Discussion in 'C Programming' started by joe, Feb 22, 2008.

1. ### joeGuest

Hello anyone knows how to write a funtion to genereate a tiny url with
letters and numbers only. Something almost always unique. THanks.

joe, Feb 22, 2008

2. ### Malcolm McLeanGuest

"joe" <> wrote in message
news:...
> Hello anyone knows how to write a funtion to genereate a tiny url with
> letters and numbers only. Something almost always unique. THanks.
>

It's inherently impossible to collapse 36^N unique URLs to 36^(N/4) unique
tiny urls.
However there's a hash function on my websites. It's in one of the free
chapters under Basic Algorithms. I recommend that you split the string into
2, and generate 2 unsigned longs. The chance of a collision is so low as to
be negligible. Then use the modulus operation to reduce to alpahanumeric.

--
Free games and programming goodies.
http://www.personal.leeds.ac.uk/~bgy1mm

Malcolm McLean, Feb 22, 2008

3. ### santoshGuest

Malcolm McLean wrote:

>
> "joe" <> wrote in message
>

news:...
>> Hello anyone knows how to write a funtion to genereate a tiny url
>> with letters and numbers only. Something almost always unique.
>> THanks.
>>

> It's inherently impossible to collapse 36^N unique URLs to 36^(N/4)
> unique tiny urls.
> However there's a hash function on my websites. It's in one of the
> free chapters under Basic Algorithms. I recommend that you split the
> string into 2, and generate 2 unsigned longs. The chance of a
> collision is so low as to be negligible. Then use the modulus
> operation to reduce to alpahanumeric.

Also a Google search seems to show up a lot of TinyURL generators though
not, AFAICS, in C. Maybe the OP can study the code and rewrite it in C.

santosh, Feb 22, 2008
4. ### Ben BacarisseGuest

"Malcolm McLean" <> writes:

> "joe" <> wrote in message
> news:...
>> Hello anyone knows how to write a funtion to genereate a tiny url with
>> letters and numbers only. Something almost always unique. THanks.
>>

> It's inherently impossible to collapse 36^N unique URLs to 36^(N/4)
> unique tiny urls.
> However there's a hash function on my websites. It's in one of the
> free chapters under Basic Algorithms. I recommend that you split the
> string into 2, and generate 2 unsigned longs. The chance of a
> collision is so low as to be negligible.

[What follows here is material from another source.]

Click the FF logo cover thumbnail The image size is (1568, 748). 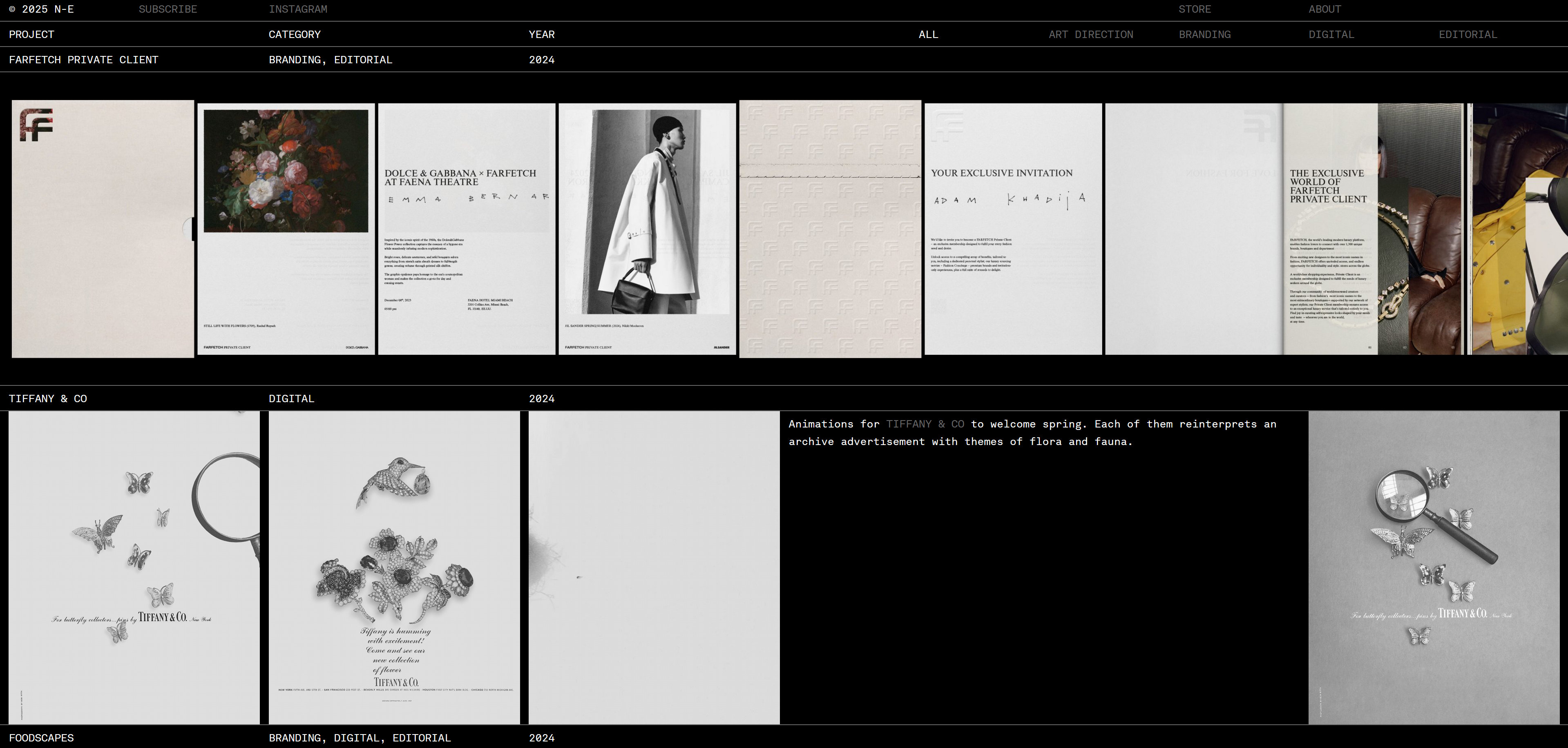point(102,229)
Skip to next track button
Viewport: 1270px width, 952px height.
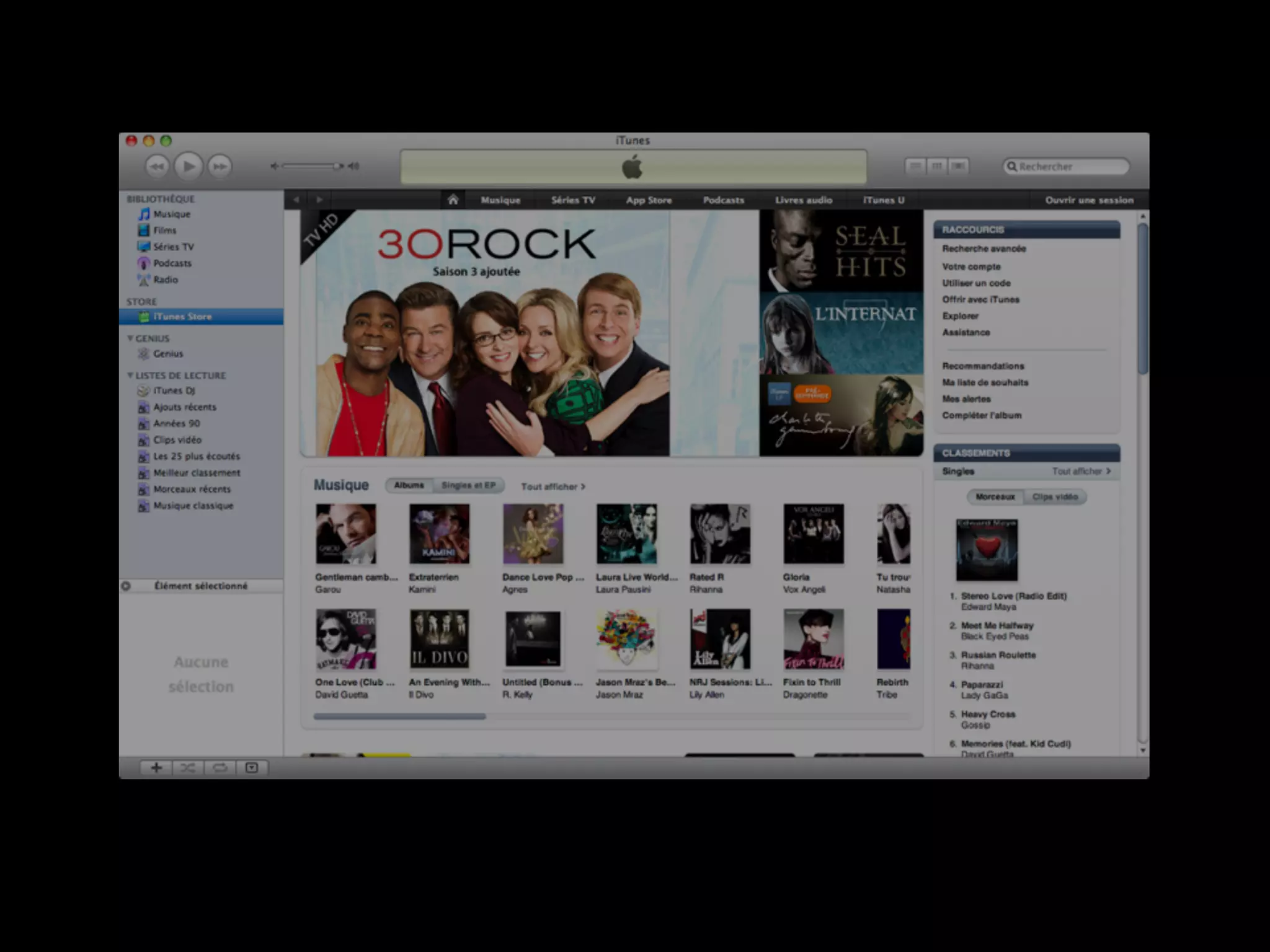click(x=220, y=166)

I have a feeling this is a bad idea[1]. The Bernstein hash function
(which is the one on your) site uses unsigned long but will work just
as well with any unsigned integer type. If the OP has access to
longer integers, it seems safer to simply use a longer integer that
than generate two hashes from two parts of the string.

[1] I have no formal argument in support of this, just the feeling
that, since URLs often have similar parts you are wasting the hash
function's mixing ability if you split the string. Anyway, even if
there is no reason to worry here, why take the risk -- unless, of
course, you don't have longer integer types.

--
Ben.

Ben Bacarisse, Feb 22, 2008
5. ### Malcolm McLeanGuest

"Ben Bacarisse" <> wrote in message
> I have a feeling this is a bad idea[1]. The Bernstein hash function
> (which is the one on your) site uses unsigned long but will work just
> as well with any unsigned integer type. If the OP has access to
> longer integers, it seems safer to simply use a longer integer that
> than generate two hashes from two parts of the string.
>
> [1] I have no formal argument in support of this, just the feeling
> that, since URLs often have similar parts you are wasting the hash
> function's mixing ability if you split the string. Anyway, even if
> there is no reason to worry here, why take the risk -- unless, of
> course, you don't have longer integer types.
>

You might well be right. If two URLs share the same introduction, which is
extremely plausible, then effectively you are wasting a long.

--
Free games and programming goodies.
http://www.personal.leeds.ac.uk/~bgy1mm

Malcolm McLean, Feb 22, 2008
6. ### CBFalconerGuest

joe wrote:
>
> Hello anyone knows how to write a funtion to genereate a tiny url with
> letters and numbers only. Something almost always unique. THanks.

Yes. No. You're welcome.

--
[mail]: Chuck F (cbfalconer at maineline dot net)
[page]: <http://cbfalconer.home.att.net>

--
Posted via a free Usenet account from http://www.teranews.com

CBFalconer, Feb 22, 2008
7. ### Flash GordonGuest

Malcolm McLean wrote, On 22/02/08 15:23:
>
> "Ben Bacarisse" <> wrote in message
>> I have a feeling this is a bad idea[1]. The Bernstein hash function
>> (which is the one on your) site uses unsigned long but will work just
>> as well with any unsigned integer type. If the OP has access to
>> longer integers, it seems safer to simply use a longer integer that
>> than generate two hashes from two parts of the string.
>>
>> [1] I have no formal argument in support of this, just the feeling
>> that, since URLs often have similar parts you are wasting the hash
>> function's mixing ability if you split the string. Anyway, even if
>> there is no reason to worry here, why take the risk -- unless, of
>> course, you don't have longer integer types.
>>

> You might well be right. If two URLs share the same introduction, which
> is extremely plausible, then effectively you are wasting a long.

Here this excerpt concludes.